Records drawn from a dataset
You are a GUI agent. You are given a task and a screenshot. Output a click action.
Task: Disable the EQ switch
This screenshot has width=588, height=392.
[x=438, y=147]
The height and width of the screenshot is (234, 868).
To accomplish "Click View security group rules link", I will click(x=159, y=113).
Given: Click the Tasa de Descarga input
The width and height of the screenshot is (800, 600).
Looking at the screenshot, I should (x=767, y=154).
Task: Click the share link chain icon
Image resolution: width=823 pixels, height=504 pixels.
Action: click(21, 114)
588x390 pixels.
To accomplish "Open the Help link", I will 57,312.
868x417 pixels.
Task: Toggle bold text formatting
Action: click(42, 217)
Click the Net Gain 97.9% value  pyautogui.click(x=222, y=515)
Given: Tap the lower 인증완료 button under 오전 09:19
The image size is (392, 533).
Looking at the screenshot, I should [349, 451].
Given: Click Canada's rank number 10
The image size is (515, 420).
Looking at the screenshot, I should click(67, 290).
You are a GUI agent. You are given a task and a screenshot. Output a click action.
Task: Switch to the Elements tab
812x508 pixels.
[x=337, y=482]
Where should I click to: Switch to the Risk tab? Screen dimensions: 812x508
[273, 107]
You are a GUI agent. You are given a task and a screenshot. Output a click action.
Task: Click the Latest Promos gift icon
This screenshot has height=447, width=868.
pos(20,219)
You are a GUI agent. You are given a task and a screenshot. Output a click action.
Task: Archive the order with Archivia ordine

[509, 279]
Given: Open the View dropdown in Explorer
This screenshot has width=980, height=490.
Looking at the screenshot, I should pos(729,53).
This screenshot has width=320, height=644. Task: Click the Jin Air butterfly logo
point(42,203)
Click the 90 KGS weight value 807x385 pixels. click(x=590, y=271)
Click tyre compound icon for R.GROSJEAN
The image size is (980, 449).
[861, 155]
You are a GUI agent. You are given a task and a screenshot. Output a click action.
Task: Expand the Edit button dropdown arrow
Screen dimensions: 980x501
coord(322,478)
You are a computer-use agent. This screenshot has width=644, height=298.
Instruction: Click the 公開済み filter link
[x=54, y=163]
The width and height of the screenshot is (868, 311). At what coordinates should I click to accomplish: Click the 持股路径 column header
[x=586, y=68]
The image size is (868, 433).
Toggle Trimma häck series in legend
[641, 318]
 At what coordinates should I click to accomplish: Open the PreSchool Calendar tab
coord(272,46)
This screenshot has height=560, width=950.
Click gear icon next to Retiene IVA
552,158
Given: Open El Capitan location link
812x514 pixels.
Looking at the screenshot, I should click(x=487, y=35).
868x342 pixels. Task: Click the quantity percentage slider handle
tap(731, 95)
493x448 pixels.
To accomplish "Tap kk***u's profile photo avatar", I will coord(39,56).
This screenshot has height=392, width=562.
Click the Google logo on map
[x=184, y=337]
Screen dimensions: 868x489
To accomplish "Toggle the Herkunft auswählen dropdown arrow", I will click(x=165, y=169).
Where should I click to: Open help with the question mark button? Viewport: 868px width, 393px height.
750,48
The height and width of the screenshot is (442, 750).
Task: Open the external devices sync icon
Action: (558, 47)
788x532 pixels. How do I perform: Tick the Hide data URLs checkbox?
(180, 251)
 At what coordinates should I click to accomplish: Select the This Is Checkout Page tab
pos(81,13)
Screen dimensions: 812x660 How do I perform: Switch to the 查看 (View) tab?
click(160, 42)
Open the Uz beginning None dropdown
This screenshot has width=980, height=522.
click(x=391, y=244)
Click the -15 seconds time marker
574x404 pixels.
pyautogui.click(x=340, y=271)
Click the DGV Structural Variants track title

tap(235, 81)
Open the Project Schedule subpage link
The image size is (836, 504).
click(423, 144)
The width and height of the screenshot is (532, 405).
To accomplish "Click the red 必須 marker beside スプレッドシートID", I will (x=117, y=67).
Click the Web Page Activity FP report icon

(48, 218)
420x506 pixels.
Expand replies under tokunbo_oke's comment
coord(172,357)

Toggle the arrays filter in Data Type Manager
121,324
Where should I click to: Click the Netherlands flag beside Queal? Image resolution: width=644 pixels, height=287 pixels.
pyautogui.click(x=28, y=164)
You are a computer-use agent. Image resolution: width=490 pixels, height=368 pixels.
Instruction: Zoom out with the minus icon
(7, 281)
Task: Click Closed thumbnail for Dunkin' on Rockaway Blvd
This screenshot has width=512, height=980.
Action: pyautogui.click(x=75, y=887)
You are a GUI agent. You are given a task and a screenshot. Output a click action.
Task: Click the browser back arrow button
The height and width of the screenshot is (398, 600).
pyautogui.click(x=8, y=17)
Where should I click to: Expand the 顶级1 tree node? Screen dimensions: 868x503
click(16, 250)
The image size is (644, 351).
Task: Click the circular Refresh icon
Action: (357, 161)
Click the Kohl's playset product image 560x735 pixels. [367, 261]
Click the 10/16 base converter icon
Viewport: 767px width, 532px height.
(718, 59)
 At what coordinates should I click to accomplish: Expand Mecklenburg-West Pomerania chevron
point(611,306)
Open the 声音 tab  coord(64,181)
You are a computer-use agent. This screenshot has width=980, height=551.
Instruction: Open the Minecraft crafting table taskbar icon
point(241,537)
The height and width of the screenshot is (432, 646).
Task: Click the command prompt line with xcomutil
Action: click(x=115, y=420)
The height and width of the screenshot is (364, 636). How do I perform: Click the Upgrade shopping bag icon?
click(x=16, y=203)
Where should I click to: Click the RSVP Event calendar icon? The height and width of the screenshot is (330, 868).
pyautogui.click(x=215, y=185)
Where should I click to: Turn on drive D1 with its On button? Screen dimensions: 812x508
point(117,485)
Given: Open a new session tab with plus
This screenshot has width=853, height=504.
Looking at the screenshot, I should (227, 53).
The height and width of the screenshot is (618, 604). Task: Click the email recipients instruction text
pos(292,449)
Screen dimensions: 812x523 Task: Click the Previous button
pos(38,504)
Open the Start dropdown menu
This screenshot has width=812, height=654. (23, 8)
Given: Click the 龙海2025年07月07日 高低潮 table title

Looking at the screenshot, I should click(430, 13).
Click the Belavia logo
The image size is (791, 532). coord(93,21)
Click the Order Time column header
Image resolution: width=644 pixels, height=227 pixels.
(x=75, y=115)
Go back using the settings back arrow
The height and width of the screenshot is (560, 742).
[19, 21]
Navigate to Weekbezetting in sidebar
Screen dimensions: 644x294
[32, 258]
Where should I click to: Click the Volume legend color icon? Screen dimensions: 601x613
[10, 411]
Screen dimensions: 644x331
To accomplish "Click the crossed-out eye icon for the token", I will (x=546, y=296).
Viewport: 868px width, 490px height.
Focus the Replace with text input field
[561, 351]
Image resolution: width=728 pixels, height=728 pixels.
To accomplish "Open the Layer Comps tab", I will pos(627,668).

## Task brief
Your task is to copy every entry above, exactly as written.

## Completed task
You are a GUI agent. You are given a task and a screenshot. Output a click action.
Task: Disable the EQ switch
This screenshot has width=588, height=392.
[x=438, y=147]
The height and width of the screenshot is (234, 868).
To accomplish "Click View security group rules link", I will click(x=159, y=113).
Given: Click the Tasa de Descarga input
The width and height of the screenshot is (800, 600).
Looking at the screenshot, I should (x=767, y=154).
Task: Click the share link chain icon
Image resolution: width=823 pixels, height=504 pixels.
Action: click(21, 114)
588x390 pixels.
To accomplish "Open the Help link", I will 57,312.
868x417 pixels.
Task: Toggle bold text formatting
Action: click(42, 217)
Click the Net Gain 97.9% value  pyautogui.click(x=222, y=515)
Given: Tap the lower 인증완료 button under 오전 09:19
The image size is (392, 533).
Looking at the screenshot, I should [349, 451].
Given: Click Canada's rank number 10
The image size is (515, 420).
Looking at the screenshot, I should click(67, 290).
You are a GUI agent. You are given a task and a screenshot. Output a click action.
Task: Switch to the Elements tab
812x508 pixels.
[x=337, y=482]
Where should I click to: Switch to the Risk tab? Screen dimensions: 812x508
[273, 107]
You are a GUI agent. You are given a task and a screenshot. Output a click action.
Task: Click the Latest Promos gift icon
This screenshot has height=447, width=868.
pos(20,219)
You are a GUI agent. You are given a task and a screenshot. Output a click action.
Task: Archive the order with Archivia ordine

[509, 279]
Given: Open the View dropdown in Explorer
This screenshot has width=980, height=490.
Looking at the screenshot, I should pos(729,53).
This screenshot has width=320, height=644. Task: Click the Jin Air butterfly logo
point(42,203)
Click the 90 KGS weight value 807x385 pixels. click(x=590, y=271)
Click tyre compound icon for R.GROSJEAN
The image size is (980, 449).
[861, 155]
You are a GUI agent. You are given a task and a screenshot. Output a click action.
Task: Expand the Edit button dropdown arrow
Screen dimensions: 980x501
coord(322,478)
You are a computer-use agent. This screenshot has width=644, height=298.
Instruction: Click the 公開済み filter link
[x=54, y=163]
The width and height of the screenshot is (868, 311). At what coordinates should I click to accomplish: Click the 持股路径 column header
[x=586, y=68]
The image size is (868, 433).
Toggle Trimma häck series in legend
[641, 318]
 At what coordinates should I click to accomplish: Open the PreSchool Calendar tab
coord(272,46)
This screenshot has height=560, width=950.
Click gear icon next to Retiene IVA
552,158
Given: Open El Capitan location link
812x514 pixels.
Looking at the screenshot, I should click(x=487, y=35).
868x342 pixels. Task: Click the quantity percentage slider handle
tap(731, 95)
493x448 pixels.
To accomplish "Tap kk***u's profile photo avatar", I will coord(39,56).
This screenshot has height=392, width=562.
Click the Google logo on map
[x=184, y=337]
Screen dimensions: 868x489
To accomplish "Toggle the Herkunft auswählen dropdown arrow", I will click(x=165, y=169).
Where should I click to: Open help with the question mark button? Viewport: 868px width, 393px height.
750,48
The height and width of the screenshot is (442, 750).
Task: Open the external devices sync icon
Action: (558, 47)
788x532 pixels. How do I perform: Tick the Hide data URLs checkbox?
(180, 251)
 At what coordinates should I click to accomplish: Select the This Is Checkout Page tab
pos(81,13)
Screen dimensions: 812x660 How do I perform: Switch to the 查看 (View) tab?
click(160, 42)
Open the Uz beginning None dropdown
This screenshot has width=980, height=522.
click(x=391, y=244)
Click the -15 seconds time marker
574x404 pixels.
pyautogui.click(x=340, y=271)
Click the DGV Structural Variants track title

tap(235, 81)
Open the Project Schedule subpage link
The image size is (836, 504).
click(423, 144)
The width and height of the screenshot is (532, 405).
To accomplish "Click the red 必須 marker beside スプレッドシートID", I will (x=117, y=67).
Click the Web Page Activity FP report icon

(48, 218)
420x506 pixels.
Expand replies under tokunbo_oke's comment
coord(172,357)

Toggle the arrays filter in Data Type Manager
121,324
Where should I click to: Click the Netherlands flag beside Queal? Image resolution: width=644 pixels, height=287 pixels.
pyautogui.click(x=28, y=164)
You are a computer-use agent. Image resolution: width=490 pixels, height=368 pixels.
Instruction: Zoom out with the minus icon
(7, 281)
Task: Click Closed thumbnail for Dunkin' on Rockaway Blvd
This screenshot has width=512, height=980.
Action: pyautogui.click(x=75, y=887)
You are a GUI agent. You are given a task and a screenshot. Output a click action.
Task: Click the browser back arrow button
The height and width of the screenshot is (398, 600).
pyautogui.click(x=8, y=17)
Where should I click to: Expand the 顶级1 tree node? Screen dimensions: 868x503
click(16, 250)
The image size is (644, 351).
Task: Click the circular Refresh icon
Action: (357, 161)
Click the Kohl's playset product image 560x735 pixels. [367, 261]
Click the 10/16 base converter icon
Viewport: 767px width, 532px height.
(718, 59)
 At what coordinates should I click to accomplish: Expand Mecklenburg-West Pomerania chevron
point(611,306)
Open the 声音 tab  coord(64,181)
You are a computer-use agent. This screenshot has width=980, height=551.
Instruction: Open the Minecraft crafting table taskbar icon
point(241,537)
The height and width of the screenshot is (432, 646).
Task: Click the command prompt line with xcomutil
Action: click(x=115, y=420)
The height and width of the screenshot is (364, 636). How do I perform: Click the Upgrade shopping bag icon?
click(x=16, y=203)
Where should I click to: Click the RSVP Event calendar icon? The height and width of the screenshot is (330, 868).
pyautogui.click(x=215, y=185)
Where should I click to: Turn on drive D1 with its On button? Screen dimensions: 812x508
point(117,485)
Given: Open a new session tab with plus
This screenshot has width=853, height=504.
Looking at the screenshot, I should (227, 53).
The height and width of the screenshot is (618, 604). Task: Click the email recipients instruction text
pos(292,449)
Screen dimensions: 812x523 Task: Click the Previous button
pos(38,504)
Open the Start dropdown menu
This screenshot has width=812, height=654. (23, 8)
Given: Click the 龙海2025年07月07日 高低潮 table title

Looking at the screenshot, I should click(430, 13).
Click the Belavia logo
The image size is (791, 532). coord(93,21)
Click the Order Time column header
Image resolution: width=644 pixels, height=227 pixels.
(x=75, y=115)
Go back using the settings back arrow
The height and width of the screenshot is (560, 742).
[19, 21]
Navigate to Weekbezetting in sidebar
Screen dimensions: 644x294
[32, 258]
Where should I click to: Click the Volume legend color icon? Screen dimensions: 601x613
[10, 411]
Screen dimensions: 644x331
To accomplish "Click the crossed-out eye icon for the token", I will (x=546, y=296).
Viewport: 868px width, 490px height.
Focus the Replace with text input field
[561, 351]
Image resolution: width=728 pixels, height=728 pixels.
To accomplish "Open the Layer Comps tab", I will pos(627,668).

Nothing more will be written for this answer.